No entanto, num país com taxas
recordes de desemprego -na
Grande São Paulo, de cada cinco
trabalhadores um está sem emprego-, os especialistas entendem que a política industrial deveria também levar em conta as
indústrias mais empregadoras.
"Como o governo está perdido
quando se trata de políticas de desenvolvimento, acaba anunciando medidas isoladas. Se dependermos dessa política industrial
para ter mais empregos, estamos
"fritos'", diz Claudio Dedecca,
professor do Cesit (Centro de Estudos Sindicais e de Economia do
Trabalho), da Unicamp. "Mas o
país precisa também estimular setores estratégicos".
Para os especialistas, o governo
não erra ao dar atenção aos setores escolhidos porque isso reduz
gastos e a vulnerabilidade das
contas externas do país.
O Brasil gasta por ano, por
exemplo, cerca de US$ 5 bilhões
com a importação de semicondutores. A indústria de remédios importa cerca de 80% dos insumos
que usa. Só com a compra de coquetéis anti-Aids, o governo gasta
mais de R$ 1 milhão por dia. Esses
dois setores têm pressão sobre a
balança comercial.
Mas, segundo eles, o governo falha em não ter políticas mais
agressivas para combater o desemprego. O pacote de medidas
para incentivar o setor de infra-estrutura urbana, que deve absorver investimentos da ordem de
US$ 20 bilhões neste ano, pode resultar em abertura de vagas.
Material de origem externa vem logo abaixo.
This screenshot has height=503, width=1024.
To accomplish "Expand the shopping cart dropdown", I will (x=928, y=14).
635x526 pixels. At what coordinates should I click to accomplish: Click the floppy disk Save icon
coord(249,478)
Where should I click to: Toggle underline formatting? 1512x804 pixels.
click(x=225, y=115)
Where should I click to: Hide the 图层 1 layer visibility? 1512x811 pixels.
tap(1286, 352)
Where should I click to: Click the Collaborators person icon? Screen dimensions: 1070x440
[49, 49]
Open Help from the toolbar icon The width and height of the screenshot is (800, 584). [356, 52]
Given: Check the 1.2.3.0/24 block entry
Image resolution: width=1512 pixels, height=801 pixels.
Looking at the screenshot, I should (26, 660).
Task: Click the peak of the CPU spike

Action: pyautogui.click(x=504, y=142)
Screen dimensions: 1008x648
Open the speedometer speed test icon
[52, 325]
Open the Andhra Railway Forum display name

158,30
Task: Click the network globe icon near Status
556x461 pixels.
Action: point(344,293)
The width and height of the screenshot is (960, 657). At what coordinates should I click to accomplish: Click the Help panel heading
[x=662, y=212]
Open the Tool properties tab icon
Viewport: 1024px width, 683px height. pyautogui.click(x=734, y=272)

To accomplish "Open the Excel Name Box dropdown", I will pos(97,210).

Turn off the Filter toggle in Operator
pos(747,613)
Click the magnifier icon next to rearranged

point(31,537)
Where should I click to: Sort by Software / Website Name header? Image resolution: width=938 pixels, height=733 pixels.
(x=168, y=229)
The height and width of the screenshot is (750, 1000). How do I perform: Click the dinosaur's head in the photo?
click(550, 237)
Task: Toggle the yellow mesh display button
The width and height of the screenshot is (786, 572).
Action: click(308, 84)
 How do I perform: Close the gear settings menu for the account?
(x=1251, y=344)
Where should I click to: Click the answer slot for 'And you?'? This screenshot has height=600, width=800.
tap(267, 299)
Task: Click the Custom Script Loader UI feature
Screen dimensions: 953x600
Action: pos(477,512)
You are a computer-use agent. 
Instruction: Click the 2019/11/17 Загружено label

Mas
os projetos ainda não foram colocados em prática.
"Não adianta disponibilizar R$
10 milhões, R$ 20 milhões ou R$
50 milhões, se não forem criadas
condições para fazer com que esse
dinheiro seja usado", afirma Artur Quaresma Filho, presidente
do Sinduscon-SP (Sindicato da
Indústria da Construção Civil do
Estado de São Paulo). No setor de
habitação, diz, os juros deveriam
ser mais baixos e a população de
menor poder aquisitivo deveria
receber linhas de financiamento.
Mariano Laplane, professor do
Neit (Núcleo de Economia Industrial e da Tecnologia), da Unicamp, diz que os setores escolhidos pelo governo "têm grande peso no déficit da balança comercial
e são importantes para um país
que quer ser competitivo nessas
áreas". Segundo ele, esses setores
criam poucos empregos, mas empregos qualificados. "A política
industrial está certa, tem de dar
condições competitivas ao país,
mas também é necessária uma
política de geração de emprego."
A Folha apurou que técnicos do
BNDES se surpreenderam com a
escolha pelo governo de somente
quatro setores. Entendem que essas áreas são importantes e precisam de estímulo. Mas criticam o
fato de o governo não ter colocado em prática, até agora, qualquer
projeto para elevar o emprego
num prazo mais curto. Na avaliação dos técnicos, o impacto dessa
política industrial no mercado de
trabalho será "pífio".
Os setores com mais potencial
para criar empregos no país, segundo estudo do BNDES, são os
de serviços (saúde, educação e lazer), o agropecuário, o de madeira
e mobiliário, o de calçados, o de
vestuário e a indústria do café. Já
as indústrias de automóveis, caminhões e ônibus, de equipamentos eletrônicos, de produtos químicos e de artigos plásticos têm
menor potencial para empregar.
Esse estudo considerou 41 setores da economia, a partir de dados
do IBGE de 2001, atualizados em
fevereiro deste ano. O banco considerou a hipótese de cada setor
receber R$ 10 milhões.
Para o coordenador do Dieese
(Departamento Intersindical de
Estudos Sócio-Econômicos), Clemente Ganz Lúcio, os investimentos nos setores escolhidos pelo
governo são importantes porque
têm efeito a longo prazo na renda
dos trabalhadores.
"Quando executados [os investimentos], vão ter impacto na renda, uma vez que esses setores empregam pessoas qualificadas."
Para o especialista do Dieese, a
política industrial pode ser comparada ao tratamento de um
doente em estado terminal.
"Não vai salvar o paciente, mas
vai atuar para investir em tecnologia e em novos recursos que impeçam outros pacientes de morrer da mesma doença", diz Lúcio.